- _PROBLEM STATEMENT_: The line containing "Given: Open the Windows Start button" marks the end, so write out exactly every line from the top of the entries below through that one.

- _INPUT FOR THIS TASK_:
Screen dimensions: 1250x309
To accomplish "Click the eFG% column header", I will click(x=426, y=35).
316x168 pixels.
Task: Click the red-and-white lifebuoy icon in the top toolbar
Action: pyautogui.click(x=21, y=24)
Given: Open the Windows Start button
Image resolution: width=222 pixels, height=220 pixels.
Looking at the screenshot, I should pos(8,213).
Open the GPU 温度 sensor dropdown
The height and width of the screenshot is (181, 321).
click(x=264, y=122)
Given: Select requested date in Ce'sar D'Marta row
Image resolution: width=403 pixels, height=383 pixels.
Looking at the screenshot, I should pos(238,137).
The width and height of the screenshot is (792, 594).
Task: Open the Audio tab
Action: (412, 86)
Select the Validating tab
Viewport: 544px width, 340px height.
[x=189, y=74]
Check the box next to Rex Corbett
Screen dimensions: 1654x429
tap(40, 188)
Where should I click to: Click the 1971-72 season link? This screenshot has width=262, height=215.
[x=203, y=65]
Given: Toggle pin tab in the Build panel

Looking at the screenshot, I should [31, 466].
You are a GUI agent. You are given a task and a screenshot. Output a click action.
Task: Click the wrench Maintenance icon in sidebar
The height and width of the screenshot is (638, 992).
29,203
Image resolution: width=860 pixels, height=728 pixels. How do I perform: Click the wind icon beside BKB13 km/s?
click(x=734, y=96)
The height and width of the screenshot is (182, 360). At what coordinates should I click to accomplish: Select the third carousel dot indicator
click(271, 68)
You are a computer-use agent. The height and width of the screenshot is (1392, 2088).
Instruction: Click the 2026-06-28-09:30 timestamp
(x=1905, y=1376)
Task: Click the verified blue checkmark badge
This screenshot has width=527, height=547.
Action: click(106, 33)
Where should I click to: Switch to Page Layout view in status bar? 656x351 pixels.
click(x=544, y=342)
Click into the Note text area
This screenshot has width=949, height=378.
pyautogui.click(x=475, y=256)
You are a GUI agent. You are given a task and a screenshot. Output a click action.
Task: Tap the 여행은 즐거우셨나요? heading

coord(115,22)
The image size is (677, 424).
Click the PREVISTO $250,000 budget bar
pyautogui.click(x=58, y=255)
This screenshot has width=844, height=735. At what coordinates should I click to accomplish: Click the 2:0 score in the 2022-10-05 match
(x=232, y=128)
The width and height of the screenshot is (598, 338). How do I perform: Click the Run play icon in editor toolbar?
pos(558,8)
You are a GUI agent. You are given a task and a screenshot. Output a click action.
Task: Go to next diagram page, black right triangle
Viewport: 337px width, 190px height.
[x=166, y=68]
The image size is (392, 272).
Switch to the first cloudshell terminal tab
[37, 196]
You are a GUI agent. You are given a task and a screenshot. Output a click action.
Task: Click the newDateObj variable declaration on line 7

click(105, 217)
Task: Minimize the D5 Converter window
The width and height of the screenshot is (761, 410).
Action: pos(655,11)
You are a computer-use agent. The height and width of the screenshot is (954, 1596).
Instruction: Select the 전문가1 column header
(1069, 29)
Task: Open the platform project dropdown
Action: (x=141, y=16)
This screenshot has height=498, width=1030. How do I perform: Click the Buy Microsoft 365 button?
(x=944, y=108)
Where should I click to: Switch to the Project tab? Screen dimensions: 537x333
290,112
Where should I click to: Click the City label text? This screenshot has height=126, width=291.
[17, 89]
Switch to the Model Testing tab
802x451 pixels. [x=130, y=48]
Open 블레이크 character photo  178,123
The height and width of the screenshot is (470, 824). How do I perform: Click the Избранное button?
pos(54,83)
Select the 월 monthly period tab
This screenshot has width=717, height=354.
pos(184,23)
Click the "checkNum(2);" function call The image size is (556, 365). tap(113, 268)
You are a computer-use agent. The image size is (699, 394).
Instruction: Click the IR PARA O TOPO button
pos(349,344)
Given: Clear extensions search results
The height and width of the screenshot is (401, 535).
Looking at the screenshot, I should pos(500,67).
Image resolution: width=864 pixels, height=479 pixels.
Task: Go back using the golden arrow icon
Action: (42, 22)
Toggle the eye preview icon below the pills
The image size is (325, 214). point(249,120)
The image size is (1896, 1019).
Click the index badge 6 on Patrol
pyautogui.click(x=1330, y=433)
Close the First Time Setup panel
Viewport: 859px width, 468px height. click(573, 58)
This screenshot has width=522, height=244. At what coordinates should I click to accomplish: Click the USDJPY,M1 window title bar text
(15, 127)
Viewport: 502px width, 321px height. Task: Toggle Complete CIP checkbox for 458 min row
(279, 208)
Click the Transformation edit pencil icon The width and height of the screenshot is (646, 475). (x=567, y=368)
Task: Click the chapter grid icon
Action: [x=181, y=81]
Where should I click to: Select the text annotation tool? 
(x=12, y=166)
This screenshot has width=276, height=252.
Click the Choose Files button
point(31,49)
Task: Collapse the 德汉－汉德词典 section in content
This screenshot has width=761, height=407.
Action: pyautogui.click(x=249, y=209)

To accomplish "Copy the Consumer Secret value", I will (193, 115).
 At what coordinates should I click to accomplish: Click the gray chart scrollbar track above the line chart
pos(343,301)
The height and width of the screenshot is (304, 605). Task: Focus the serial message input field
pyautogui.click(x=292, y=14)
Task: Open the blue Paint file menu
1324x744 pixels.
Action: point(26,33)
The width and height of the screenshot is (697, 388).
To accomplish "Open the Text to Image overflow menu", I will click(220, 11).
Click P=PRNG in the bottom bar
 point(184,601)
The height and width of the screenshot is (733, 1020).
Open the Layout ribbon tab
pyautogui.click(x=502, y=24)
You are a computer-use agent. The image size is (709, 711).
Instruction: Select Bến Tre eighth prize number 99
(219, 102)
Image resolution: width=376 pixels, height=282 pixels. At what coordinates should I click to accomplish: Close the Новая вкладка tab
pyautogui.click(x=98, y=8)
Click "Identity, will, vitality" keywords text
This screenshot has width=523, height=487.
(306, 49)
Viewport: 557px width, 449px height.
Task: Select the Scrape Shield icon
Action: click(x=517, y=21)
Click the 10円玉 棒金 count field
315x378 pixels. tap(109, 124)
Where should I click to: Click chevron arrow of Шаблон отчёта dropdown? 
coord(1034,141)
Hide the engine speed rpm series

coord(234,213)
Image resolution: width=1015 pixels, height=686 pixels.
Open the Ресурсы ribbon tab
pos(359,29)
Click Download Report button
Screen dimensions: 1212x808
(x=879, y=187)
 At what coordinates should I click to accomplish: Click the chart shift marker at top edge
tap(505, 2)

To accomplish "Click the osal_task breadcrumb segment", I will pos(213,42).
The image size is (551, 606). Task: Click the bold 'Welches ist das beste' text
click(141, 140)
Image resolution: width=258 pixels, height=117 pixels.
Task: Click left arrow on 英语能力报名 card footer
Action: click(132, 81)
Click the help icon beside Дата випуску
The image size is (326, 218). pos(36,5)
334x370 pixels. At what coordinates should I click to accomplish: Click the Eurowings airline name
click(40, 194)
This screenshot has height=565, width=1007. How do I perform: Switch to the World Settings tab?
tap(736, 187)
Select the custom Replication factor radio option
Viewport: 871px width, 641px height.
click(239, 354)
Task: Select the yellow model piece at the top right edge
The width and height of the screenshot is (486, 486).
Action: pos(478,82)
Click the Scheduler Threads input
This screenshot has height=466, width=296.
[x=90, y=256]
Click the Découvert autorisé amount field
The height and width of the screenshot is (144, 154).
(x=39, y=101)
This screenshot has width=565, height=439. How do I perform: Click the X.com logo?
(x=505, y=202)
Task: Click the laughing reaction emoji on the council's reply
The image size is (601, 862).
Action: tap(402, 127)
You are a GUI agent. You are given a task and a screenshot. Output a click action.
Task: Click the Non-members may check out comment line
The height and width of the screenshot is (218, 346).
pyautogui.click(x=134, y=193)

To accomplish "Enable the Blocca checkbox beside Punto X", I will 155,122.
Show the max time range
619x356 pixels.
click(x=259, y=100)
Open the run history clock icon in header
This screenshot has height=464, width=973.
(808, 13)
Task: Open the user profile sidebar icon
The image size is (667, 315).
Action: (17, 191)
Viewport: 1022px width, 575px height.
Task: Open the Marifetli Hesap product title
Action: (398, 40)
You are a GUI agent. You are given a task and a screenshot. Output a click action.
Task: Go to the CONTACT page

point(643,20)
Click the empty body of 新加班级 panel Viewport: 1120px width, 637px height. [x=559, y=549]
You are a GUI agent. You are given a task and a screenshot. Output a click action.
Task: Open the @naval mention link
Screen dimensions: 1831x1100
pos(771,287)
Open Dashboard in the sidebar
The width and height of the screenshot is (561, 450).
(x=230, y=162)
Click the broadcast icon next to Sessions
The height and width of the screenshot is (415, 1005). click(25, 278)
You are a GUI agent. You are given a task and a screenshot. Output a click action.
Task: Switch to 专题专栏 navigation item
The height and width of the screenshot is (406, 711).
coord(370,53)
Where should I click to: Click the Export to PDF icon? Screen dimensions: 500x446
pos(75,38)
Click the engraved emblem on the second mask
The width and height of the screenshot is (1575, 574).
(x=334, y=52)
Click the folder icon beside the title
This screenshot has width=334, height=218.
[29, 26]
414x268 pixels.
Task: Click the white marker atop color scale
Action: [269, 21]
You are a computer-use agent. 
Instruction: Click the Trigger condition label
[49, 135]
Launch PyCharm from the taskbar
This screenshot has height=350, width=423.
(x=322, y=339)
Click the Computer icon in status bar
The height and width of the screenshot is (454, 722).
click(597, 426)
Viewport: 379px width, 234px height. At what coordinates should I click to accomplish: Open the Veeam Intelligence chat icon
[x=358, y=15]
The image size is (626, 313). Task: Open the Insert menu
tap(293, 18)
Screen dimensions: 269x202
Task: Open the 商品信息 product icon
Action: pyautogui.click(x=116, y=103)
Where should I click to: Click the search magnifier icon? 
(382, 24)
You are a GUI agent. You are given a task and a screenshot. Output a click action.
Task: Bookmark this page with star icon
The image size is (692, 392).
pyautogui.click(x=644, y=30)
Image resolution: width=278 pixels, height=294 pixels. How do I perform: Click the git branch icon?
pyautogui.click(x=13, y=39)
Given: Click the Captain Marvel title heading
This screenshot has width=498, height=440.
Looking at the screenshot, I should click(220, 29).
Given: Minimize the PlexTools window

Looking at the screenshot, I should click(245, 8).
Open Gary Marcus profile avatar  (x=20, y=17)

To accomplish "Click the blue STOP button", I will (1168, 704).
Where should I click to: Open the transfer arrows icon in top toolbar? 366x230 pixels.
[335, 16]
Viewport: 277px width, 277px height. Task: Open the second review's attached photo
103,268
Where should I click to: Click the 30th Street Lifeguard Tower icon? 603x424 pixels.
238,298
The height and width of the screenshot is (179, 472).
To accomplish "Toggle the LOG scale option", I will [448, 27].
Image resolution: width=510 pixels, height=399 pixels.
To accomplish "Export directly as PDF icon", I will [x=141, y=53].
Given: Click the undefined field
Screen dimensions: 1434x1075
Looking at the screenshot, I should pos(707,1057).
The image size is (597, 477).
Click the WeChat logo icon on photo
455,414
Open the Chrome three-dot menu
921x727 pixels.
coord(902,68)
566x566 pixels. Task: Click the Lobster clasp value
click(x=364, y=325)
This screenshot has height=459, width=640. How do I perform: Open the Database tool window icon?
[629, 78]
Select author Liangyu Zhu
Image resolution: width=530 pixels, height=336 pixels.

- _OUTPUT FOR THIS EXERCISE_:
Screen dimensions: 1250x309
To accomplish "Click the eFG% column header", I will click(x=426, y=35).
316x168 pixels.
Task: Click the red-and-white lifebuoy icon in the top toolbar
Action: pyautogui.click(x=21, y=24)
Given: Open the Windows Start button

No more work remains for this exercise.